Prince Abdulrahman bin Mosaad tweeted: “For there to be traffic in the streets is natural after canceling the 24-hour curfew, but what’s abnormal and unbelievable is the amount of people underestimating the necessity of putting on a face mask and a pair of gloves and keeping a two-meter space between people crowding at stores. This is only the first day.
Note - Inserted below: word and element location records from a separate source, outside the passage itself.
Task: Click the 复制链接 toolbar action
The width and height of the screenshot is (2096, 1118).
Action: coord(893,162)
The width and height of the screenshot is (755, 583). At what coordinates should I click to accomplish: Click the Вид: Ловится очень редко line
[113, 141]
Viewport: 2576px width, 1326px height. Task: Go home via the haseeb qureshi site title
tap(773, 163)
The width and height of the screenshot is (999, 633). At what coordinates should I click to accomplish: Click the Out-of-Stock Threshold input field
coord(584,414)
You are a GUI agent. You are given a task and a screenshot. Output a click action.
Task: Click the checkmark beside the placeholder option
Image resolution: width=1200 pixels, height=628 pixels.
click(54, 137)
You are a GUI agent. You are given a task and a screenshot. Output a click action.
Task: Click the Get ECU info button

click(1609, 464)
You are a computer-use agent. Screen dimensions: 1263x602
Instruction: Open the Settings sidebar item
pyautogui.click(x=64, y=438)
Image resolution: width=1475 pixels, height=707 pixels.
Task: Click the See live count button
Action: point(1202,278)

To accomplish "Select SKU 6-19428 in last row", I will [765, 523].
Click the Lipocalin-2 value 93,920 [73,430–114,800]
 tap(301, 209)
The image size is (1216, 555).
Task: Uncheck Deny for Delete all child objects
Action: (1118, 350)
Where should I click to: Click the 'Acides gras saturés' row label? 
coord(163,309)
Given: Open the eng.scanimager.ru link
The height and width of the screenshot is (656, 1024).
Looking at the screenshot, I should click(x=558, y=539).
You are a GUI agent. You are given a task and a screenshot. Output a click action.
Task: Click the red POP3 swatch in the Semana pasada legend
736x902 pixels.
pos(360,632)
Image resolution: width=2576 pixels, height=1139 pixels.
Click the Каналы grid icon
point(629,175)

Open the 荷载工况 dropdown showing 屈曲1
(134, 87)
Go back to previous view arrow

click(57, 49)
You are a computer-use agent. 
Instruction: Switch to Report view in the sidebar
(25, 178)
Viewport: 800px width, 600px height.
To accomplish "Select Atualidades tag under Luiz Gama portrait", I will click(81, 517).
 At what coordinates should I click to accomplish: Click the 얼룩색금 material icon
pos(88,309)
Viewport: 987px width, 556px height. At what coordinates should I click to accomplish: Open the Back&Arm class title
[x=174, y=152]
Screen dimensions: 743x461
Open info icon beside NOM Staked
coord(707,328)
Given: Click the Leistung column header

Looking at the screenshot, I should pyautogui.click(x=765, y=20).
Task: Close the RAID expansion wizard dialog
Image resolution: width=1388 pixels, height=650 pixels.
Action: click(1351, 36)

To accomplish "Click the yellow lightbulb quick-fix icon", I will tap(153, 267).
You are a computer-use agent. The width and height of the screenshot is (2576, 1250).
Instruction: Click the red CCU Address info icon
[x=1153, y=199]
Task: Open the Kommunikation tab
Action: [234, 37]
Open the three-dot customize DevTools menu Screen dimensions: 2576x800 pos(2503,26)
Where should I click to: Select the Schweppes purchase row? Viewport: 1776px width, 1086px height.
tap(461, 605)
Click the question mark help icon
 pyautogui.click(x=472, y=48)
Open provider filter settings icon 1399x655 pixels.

Unfortunately, I don’t think Shawwal 29 (June 21) will be the day we go back to normal.”

In a follow-up tweet, Prince Abdulrahman reminded people that the pandemic does not have a cure or a vaccine yet, and wondered whether people would need to lose a loved one before they came to appreciate the severity of the situation.

University lecturer, Abdulfattah Al-Qahtani (@fattah53), agreed, tweeting: “Sadly, not many understand the dangers of the virus, and what they could be doing to their loved ones. It’s very simple; don’t go out unless it’s necessary. If you absolutely have to, follow precautionary measures from wearing a mask to keeping an acceptable distance between you and others.”

Abdulaziz Al-Omar (@11a_alomar) also replied with suggestions. “It’s important to monitor and penalize facilities and shops that do not follow precautionary regulations, as well as fines against those who don’t wear a mask and don’t keep their distance from others,” he tweeted.

The hashtag #JeddahNow was quickly trending on Twitter in response to the number of people leaving their homes unnecessarily.

A number of users suggested that individuals neglecting social distancing and going out in public without a mask and gloves would be “more afraid of a SR10,000 fine than they are of the pandemic.”

However, many thought that people were overreacting to the traffic around the city’s corniche.

Sa’ad Mughram (@saad_mghrm) tweeted: “Don’t blame people for traffic. There are families that have been pressed together for three months in small apartments and reef houses. It’s their right to go out and see the sky on a short car ride.”

He added: “Overcrowding stores needs to be addressed, but things can be dealt with calmly, without overreacting and perfectionism from some.”

Sadly, not many understand the dangers of the virus, and what they could be doing to their loved ones. 

Abdulfattah Al-Qahtani , University lecturer

Some hailed the efforts made by several popular stores around the Kingdom that are enforcing social distancing, such as Madinah’s Starbucks, where a photo circulating on social media showed people lined up with the recommended space between them, demonstrating what was described as “classy behavior.”

Abdullah Al-Humaid, (@abn_humaid) commented: “It’s wonderful to see such awareness displayed in our society. These are people maintaining social distancing while wearing gloves and face masks.”

Meanwhile, many headed onto the streets of Riyadh looking to regain a sense of normality. “Of course, I went out. I took my mom and sister and drove to the nearest mall to run some errands,” 26-year-old Sarah Al-Jasser told Arab News.

However, Al-Jasser said she was unable to enter the shops inside the mall because of long queues. “I was surprised that people were out this early. We were at the mall by 9:30 a.m. and didn’t expect it to be this crowded,” she said.

By 2:30 p.m. most shops and malls were already closed and empty of customers and shopkeepers, abiding by the 3 p.m. curfew.

Rayed Mustafa, 33, told Arab News he believes the situation is still unsafe: “Just because the country is opening up doesn’t mean it’s safe to go out.”  However, that did not stop him from leaving  the house. “I pulled an all-nighter, put on my face mask and gloves and hit the streets at 6:30 a.m. to cruise the city.”

He added that he stayed in his car and was merely hoping to get some fresh air for his mental well-being. “I’ve been confined in a very small apartment for over a month,” he said. “I needed that change of scenery.” 

He said he made sure to abide by the safety and health measures put in place by the Ministry of Health, and refrained from mingling with people.

Mustafa was taken aback by the number of people he saw on the streets. 

“One of the main streets in Riyadh was filled to the brim — some celebrating, others going out for coffee,” he added.

Billboards have been placed around the Kingdom reminding people to comply with the recommended precautions in order to ensure their safety.